Where are the seats at the feast? Where are the revels in the hall?
[...] How that time has passed away,
grown dark under cover of night, as if it had never been."
In a world grown old and dark, where is the greatness of our past? And was the past great at all, if it can disappear without a trace, as if it had never existed?
The 10th century manuscript containing The Wanderer, the Exeter Book. The word "Eardsteppan" translates to "Wanderer", in the usual Old English "kenning" where two words are put together to refer to one thing. In this case the "earth stepper" is the wanderer.
In the 15th century in Middle French, François Villon borrows the Ubi Sunt trope to mourn the great ladies of the past, comparing them to those of the present day:
"Where is the very wise Héloïse,
For whom was castrated, and then made a monk,
Peter Abelard in Saint-Denis?
For his love he suffered this sentence.
Similarly, where is the Queen
Who ordered that Buridan
Be thrown in a sack into the Seine?
Oh, where are the snows of yesteryear!"
Villon was a slippery character who had several run-ins with the law, and he seems to be not so much mourning the past as reminding us that returning to it might get you chucked into the Seine.

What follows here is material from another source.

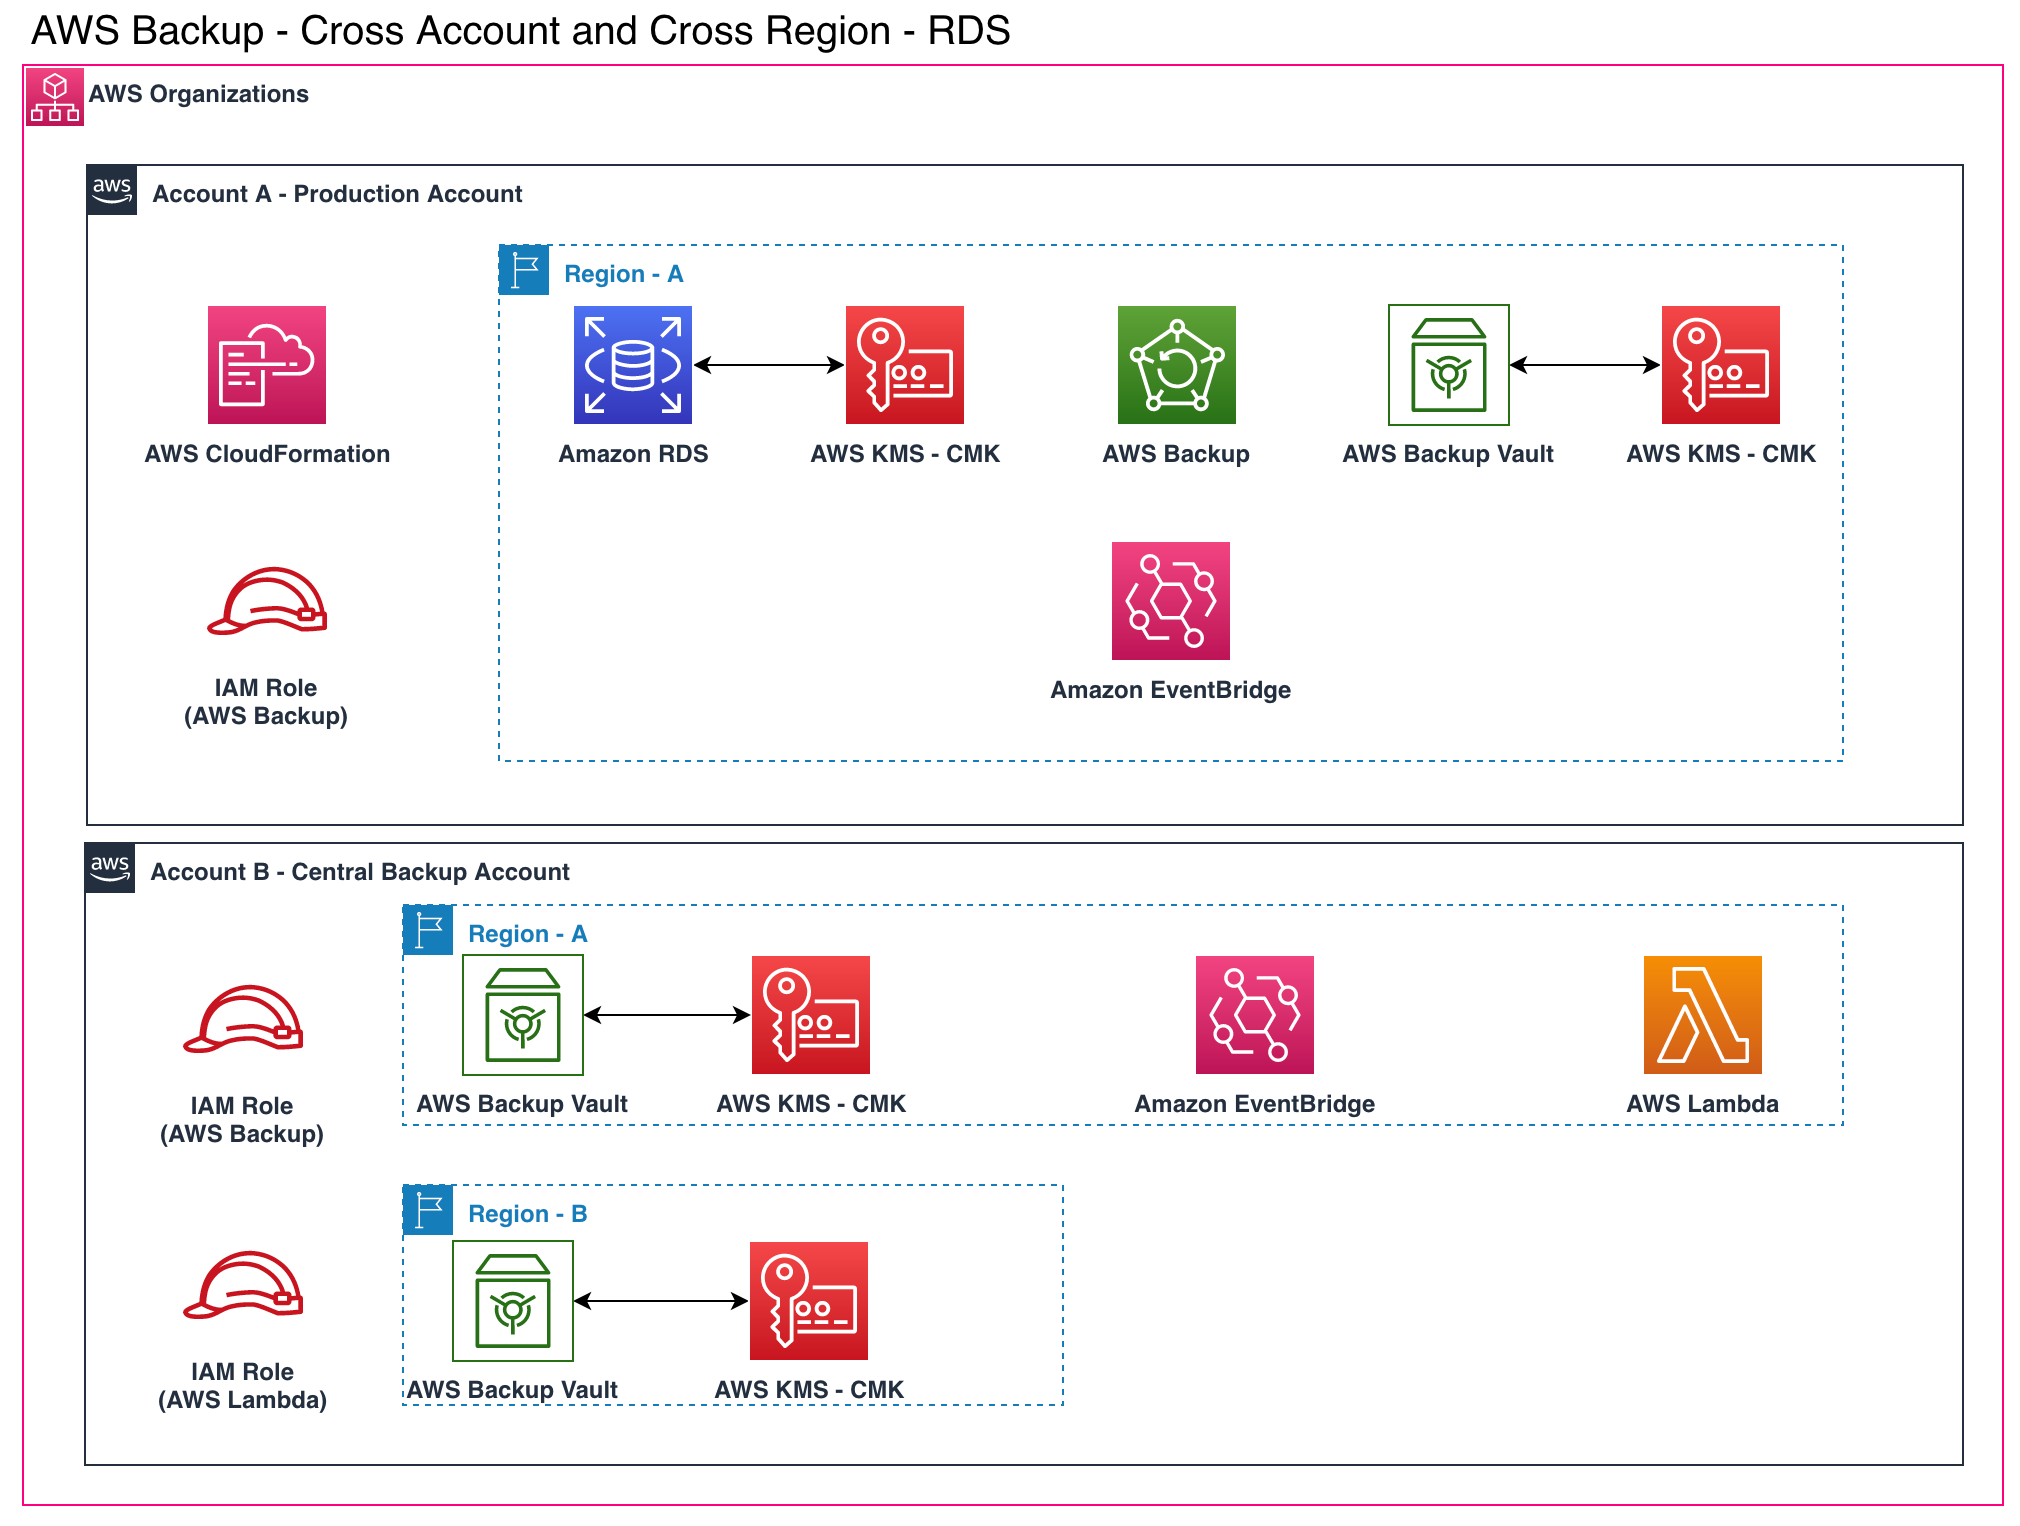The image size is (2020, 1526).
Task: Click the arrow between RDS and KMS
Action: click(x=768, y=365)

"Student, poet, housebreaker" - an early print manuscript of Villon's works from 1489, in Paris BNF.
Still, if 10th century Anglo Saxon poets dwelling in a much more uncomfortable world felt a profound sense of regret for a (probably) even more uncomfortable past, we in our ergonometric chairs battling Cursor also have the right to feel a degree of loss, a "slow degeneration" à la Karpathy. We can perhaps express ourselves using a literary trope that's over 1000 years old. But we ought to be able to put this anxiety into perspective, as Villon insinuates that we should. This brings me to my second point.

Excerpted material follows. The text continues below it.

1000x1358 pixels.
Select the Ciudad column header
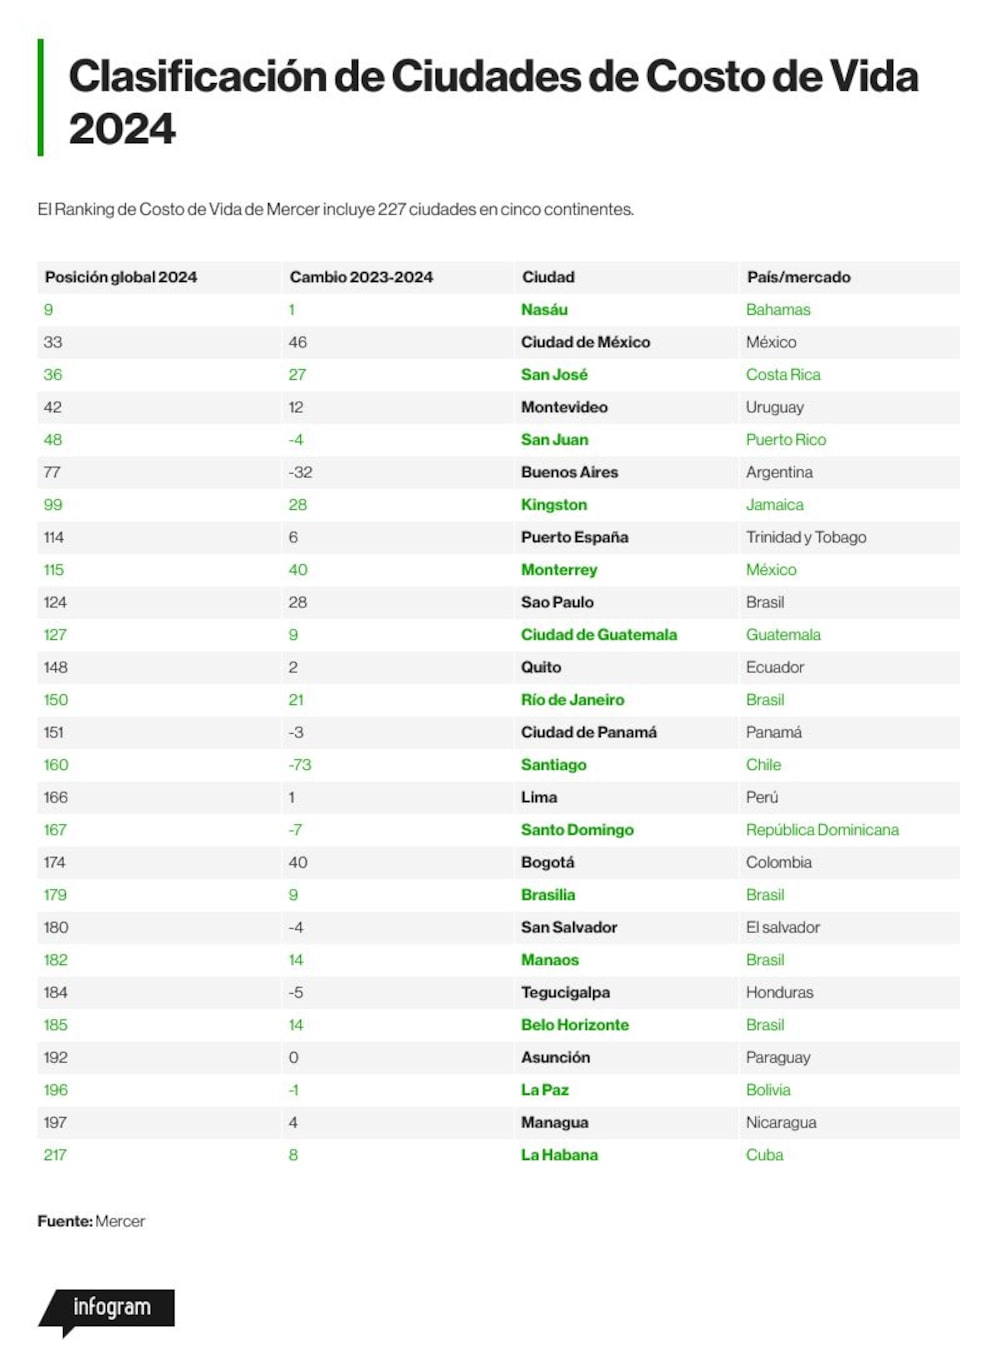coord(548,277)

We have the right to feel all the feels that AI is making us feel - sad, useless, confused, stressed at its speed-of-light implementations, upset at the instability in the job market as we are threatened with AI-powered [sic] wave after wave of layoffs, worried for the next generation of early-career folks clawing their way up through the ranks in a very different world.
But I would posit that we, the dispossessed diaspora of ex-Humanities academics, have something to contribute here. We, too, trained for years only to be met with a job market that resolutely turned its back on us. And there isn't a day that I don't mourn that this happened, as I mentioned above. But I found ways to cope, and that has been to bring the skills of my own lived and learned experience to bear on an ever-evolving professional landscape.

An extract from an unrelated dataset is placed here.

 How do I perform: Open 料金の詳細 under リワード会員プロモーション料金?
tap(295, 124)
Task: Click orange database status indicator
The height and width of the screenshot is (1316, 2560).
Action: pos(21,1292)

One coping mechanism for me has been to attempt to bridge these two worlds by bringing the humanities into tech, because the lessons I learned there apply universally - such as those lessons around close reading, translating syntax, and the power of interdisciplinarity.
Consider your past experience as a way to inform your present situation. In the near future, tech is going to look very different from how it does now. The job of the programmer will lean into more architecture than hand-coding. But your hard-won skills will still resonate in your day to day activities; rather than becoming obsolete, your programming skills will simply be applied in a different context.
You will have to lean into your accumulation of knowledge. Know that parts of it will apply, be ready to learn anew, and accept that the only thing that never changes is the fact that things will change. Well, and also death. And probably taxes.
As Emily Dickinson (whose poetry is well-studied from a data science context) well knew:
All but Death can be
Adjusted ;
Dynasties repaired,
Systems settled in their
Sockets,
Centuries removed, —
Wastes of lives resown
With colors
By superior springs,
Death — unto itself exception —
Is exempt from change.
-- 89
To put a corporate stamp on it, the old exhortation to bring your whole self to work applies, now more than ever. The workplace has need of all of us with all of our interesting, strange, diverse, warty, emotional, and overwhelmingly human perspectives as our professions will be shaped increasingly by the collective that is AI. Embrace your interdisciplinarity, lean into it. I wish you great success. And please take care of yourself and each other.